Input records —
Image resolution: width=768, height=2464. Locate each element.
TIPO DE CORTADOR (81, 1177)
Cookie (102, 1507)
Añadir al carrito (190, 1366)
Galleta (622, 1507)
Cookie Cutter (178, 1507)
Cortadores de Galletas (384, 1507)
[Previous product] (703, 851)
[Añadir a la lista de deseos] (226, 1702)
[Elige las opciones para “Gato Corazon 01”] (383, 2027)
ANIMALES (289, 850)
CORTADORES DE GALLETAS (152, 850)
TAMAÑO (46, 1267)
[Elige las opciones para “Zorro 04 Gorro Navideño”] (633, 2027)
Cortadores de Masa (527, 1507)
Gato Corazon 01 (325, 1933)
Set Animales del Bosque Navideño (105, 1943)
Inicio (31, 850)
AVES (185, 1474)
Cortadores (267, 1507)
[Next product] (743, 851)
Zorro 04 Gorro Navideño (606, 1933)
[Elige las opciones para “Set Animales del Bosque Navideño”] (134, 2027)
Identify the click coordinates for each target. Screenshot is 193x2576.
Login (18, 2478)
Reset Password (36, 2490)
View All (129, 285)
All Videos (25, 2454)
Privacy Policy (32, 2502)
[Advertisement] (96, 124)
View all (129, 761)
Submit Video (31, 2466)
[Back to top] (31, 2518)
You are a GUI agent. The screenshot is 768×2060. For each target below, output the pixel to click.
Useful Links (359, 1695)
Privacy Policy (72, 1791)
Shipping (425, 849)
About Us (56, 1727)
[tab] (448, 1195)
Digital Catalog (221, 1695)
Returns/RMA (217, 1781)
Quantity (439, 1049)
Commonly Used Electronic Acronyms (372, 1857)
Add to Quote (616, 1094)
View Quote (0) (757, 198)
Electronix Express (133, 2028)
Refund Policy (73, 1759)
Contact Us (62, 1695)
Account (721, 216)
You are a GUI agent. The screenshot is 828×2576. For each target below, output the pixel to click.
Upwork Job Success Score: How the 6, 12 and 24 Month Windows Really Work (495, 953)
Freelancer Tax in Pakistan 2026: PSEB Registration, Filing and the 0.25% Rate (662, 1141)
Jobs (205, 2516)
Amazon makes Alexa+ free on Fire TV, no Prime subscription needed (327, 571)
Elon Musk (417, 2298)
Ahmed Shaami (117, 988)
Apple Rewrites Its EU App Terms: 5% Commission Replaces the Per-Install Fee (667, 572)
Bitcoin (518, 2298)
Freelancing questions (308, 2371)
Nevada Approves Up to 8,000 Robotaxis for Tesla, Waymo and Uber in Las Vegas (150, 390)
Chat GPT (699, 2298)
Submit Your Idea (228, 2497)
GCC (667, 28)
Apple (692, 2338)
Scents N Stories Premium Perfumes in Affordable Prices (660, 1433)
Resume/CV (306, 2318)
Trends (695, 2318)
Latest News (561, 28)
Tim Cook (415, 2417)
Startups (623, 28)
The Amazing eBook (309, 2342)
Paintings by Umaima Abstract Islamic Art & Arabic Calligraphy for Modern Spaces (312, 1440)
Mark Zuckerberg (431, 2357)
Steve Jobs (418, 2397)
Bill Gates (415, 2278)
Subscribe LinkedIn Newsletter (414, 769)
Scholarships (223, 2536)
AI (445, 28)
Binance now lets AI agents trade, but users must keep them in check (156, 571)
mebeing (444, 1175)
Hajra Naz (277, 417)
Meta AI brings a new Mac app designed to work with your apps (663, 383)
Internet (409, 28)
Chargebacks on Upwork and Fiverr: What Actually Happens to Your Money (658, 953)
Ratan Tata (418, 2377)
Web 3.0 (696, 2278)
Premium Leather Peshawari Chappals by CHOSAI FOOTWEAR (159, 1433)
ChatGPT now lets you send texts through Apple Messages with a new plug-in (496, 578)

Prompt — Nothing in the records should be left out; write all of them out again exactly.

Task solution —
Image resolution: width=768, height=2464. Locate each element.
TIPO DE CORTADOR (81, 1177)
Cookie (102, 1507)
Añadir al carrito (190, 1366)
Galleta (622, 1507)
Cookie Cutter (178, 1507)
Cortadores de Galletas (384, 1507)
[Previous product] (703, 851)
[Añadir a la lista de deseos] (226, 1702)
[Elige las opciones para “Gato Corazon 01”] (383, 2027)
ANIMALES (289, 850)
CORTADORES DE GALLETAS (152, 850)
TAMAÑO (46, 1267)
[Elige las opciones para “Zorro 04 Gorro Navideño”] (633, 2027)
Cortadores de Masa (527, 1507)
Gato Corazon 01 (325, 1933)
Set Animales del Bosque Navideño (105, 1943)
Inicio (31, 850)
AVES (185, 1474)
Cortadores (267, 1507)
[Next product] (743, 851)
Zorro 04 Gorro Navideño (606, 1933)
[Elige las opciones para “Set Animales del Bosque Navideño”] (134, 2027)
Identify the click coordinates for each target. Screenshot is 193x2576.
Login (18, 2478)
Reset Password (36, 2490)
View All (129, 285)
All Videos (25, 2454)
Privacy Policy (32, 2502)
[Advertisement] (96, 124)
View all (129, 761)
Submit Video (31, 2466)
[Back to top] (31, 2518)
You are a GUI agent. The screenshot is 768×2060. For each target below, output the pixel to click.
Useful Links (359, 1695)
Privacy Policy (72, 1791)
Shipping (425, 849)
About Us (56, 1727)
[tab] (448, 1195)
Digital Catalog (221, 1695)
Returns/RMA (217, 1781)
Quantity (439, 1049)
Commonly Used Electronic Acronyms (372, 1857)
Add to Quote (616, 1094)
View Quote (0) (757, 198)
Electronix Express (133, 2028)
Refund Policy (73, 1759)
Contact Us (62, 1695)
Account (721, 216)
You are a GUI agent. The screenshot is 828×2576. For each target below, output the pixel to click.
Upwork Job Success Score: How the 6, 12 and 24 Month Windows Really Work (495, 953)
Freelancer Tax in Pakistan 2026: PSEB Registration, Filing and the 0.25% Rate (662, 1141)
Jobs (205, 2516)
Amazon makes Alexa+ free on Fire TV, no Prime subscription needed (327, 571)
Elon Musk (417, 2298)
Ahmed Shaami (117, 988)
Apple Rewrites Its EU App Terms: 5% Commission Replaces the Per-Install Fee (667, 572)
Bitcoin (518, 2298)
Freelancing questions (308, 2371)
Nevada Approves Up to 8,000 Robotaxis for Tesla, Waymo and Uber in Las Vegas (150, 390)
Chat GPT (699, 2298)
Submit Your Idea (228, 2497)
GCC (667, 28)
Apple (692, 2338)
Scents N Stories Premium Perfumes in Affordable Prices (660, 1433)
Resume/CV (306, 2318)
Trends (695, 2318)
Latest News (561, 28)
Tim Cook (415, 2417)
Startups (623, 28)
The Amazing eBook (309, 2342)
Paintings by Umaima Abstract Islamic Art & Arabic Calligraphy for Modern Spaces (312, 1440)
Mark Zuckerberg (431, 2357)
Steve Jobs (418, 2397)
Bill Gates (415, 2278)
Subscribe LinkedIn Newsletter (414, 769)
Scholarships (223, 2536)
AI (445, 28)
Binance now lets AI agents trade, but users must keep them in check (156, 571)
mebeing (444, 1175)
Hajra Naz (277, 417)
Meta AI brings a new Mac app designed to work with your apps (663, 383)
Internet (409, 28)
Chargebacks on Upwork and Fiverr: What Actually Happens to Your Money (658, 953)
Ratan Tata (418, 2377)
Web 3.0 (696, 2278)
Premium Leather Peshawari Chappals by CHOSAI FOOTWEAR (159, 1433)
ChatGPT now lets you send texts through Apple Messages with a new plug-in (496, 578)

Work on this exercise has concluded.